How a Spanish Professor Writes

Quick Facts

Favorite Word?

Breathe  

Favorite music to write to?

Classical

Favorite place to write?

Outside in nature 

Professor Colavita-Jacyszyn
Spanish Professor

___________________________________________________________________________________

SJU Writes: What kinds of writing do you do right now?

ACJ: I do emails, occasionally social media, but emails every day. And I’m doing journal entries for yoga. I’m doing a course on sensory mastery. I’m journaling about my behaviors. Sensory mastery is about understanding and mastering the senses, and that’s what I’m working on at the moment. It’s a lot of writing and a lot of essays. I’m journaling to develop a meditation practice for myself and eventually for others.

SJU Writes: Tell me a bit about your experience learning a second language. What was your writing experience like as a child with your first language being Italian?

ACJ: My first language was not English. I probably started learning English in kindergarten. What I remember was being very quiet and very shy. That’s not my personality, but I was [shy] for those first few years, especially in first and second grade. The experience was I listened a lot, I observed a lot, and I listened to other people.

SJU Writes: How does knowing four languages [Italian, English, Spanish and Portuguese] impact your writing?

ACJ: I try to categorize the languages in my head, but I also do comparisons and contrasts with the languages. That helps me keep them in some kind of order. For example, between Italian and Spanish especially because they are very similar when it comes to writing. I’m thinking in Spanish more these days and writing more in Spanish, so I switch into modes, but sometimes it creeps in because Italian and Spanish are so similar. I think culturally, knowing the different languages and having the cultural awareness has definitely helped my writing.

SJU Writes: What advice do you have for students learning to write in your discipline?
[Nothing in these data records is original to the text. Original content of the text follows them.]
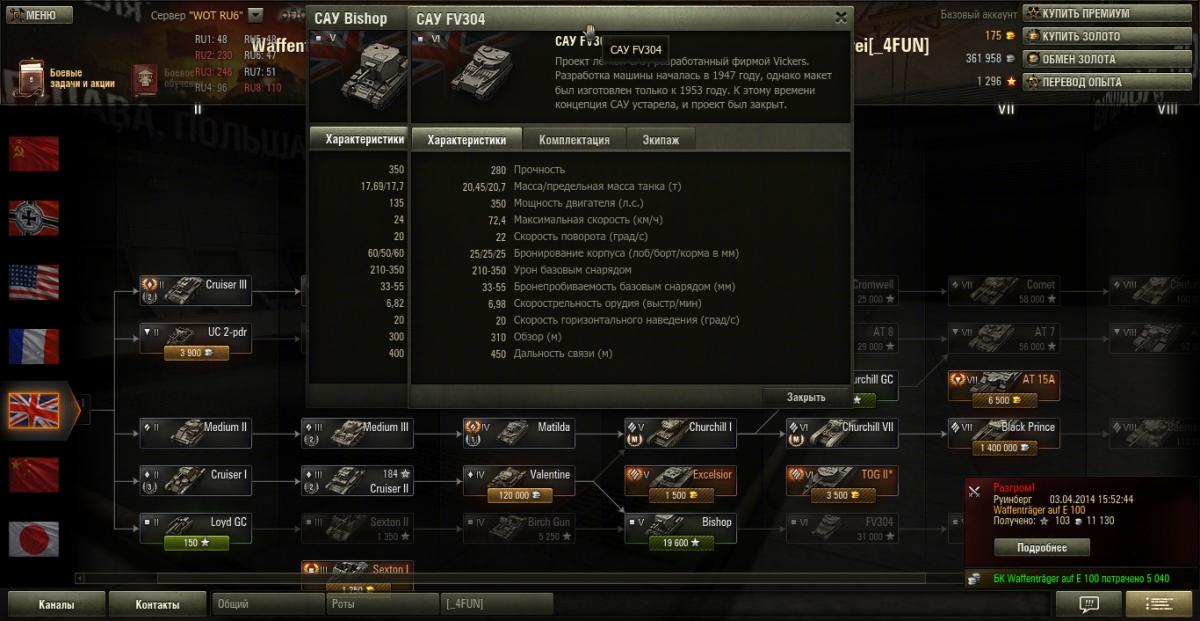Switch to the Экипаж tab
This screenshot has height=621, width=1200.
point(660,140)
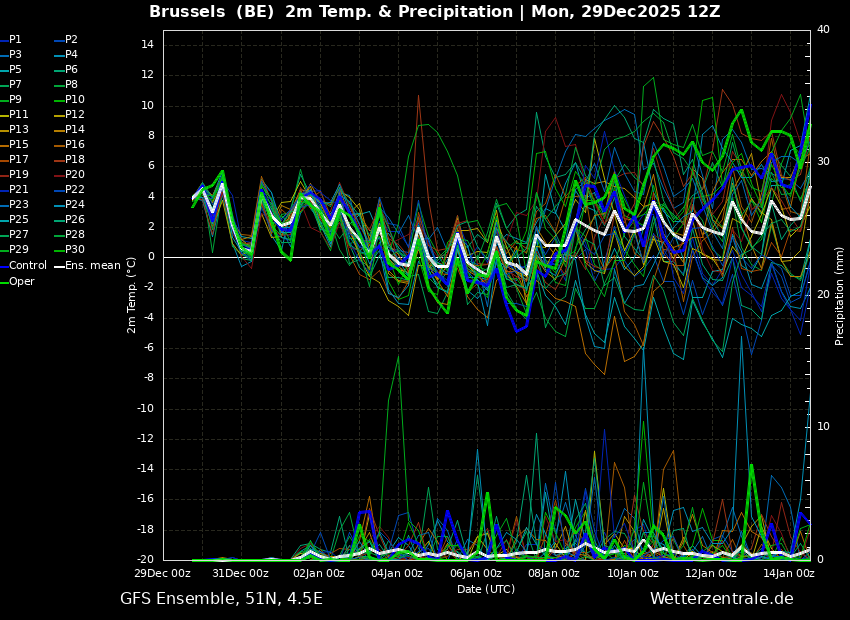The width and height of the screenshot is (850, 620).
Task: Select the Ens. mean legend entry
Action: (x=88, y=266)
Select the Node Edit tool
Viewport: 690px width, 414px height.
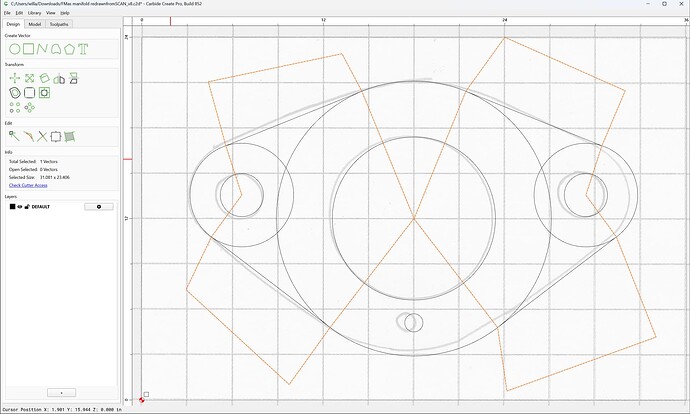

ACJ: Do your best to not think and write in English and then translate it to Spanish. You’re doing yourself a great disservice because you’re not going to write, not at this point, not yet, the way you write in English. I always tell my students to visualize what it is that you’re writing about. It’s really important to try and think in the target language, and that’s a challenge because I know a lot of students write in English and then they go and translate it. That’s where they mess up or they end up suffering. You have to start training your brain. I say train your brain to think in Spanish, to look at something and then expand on it.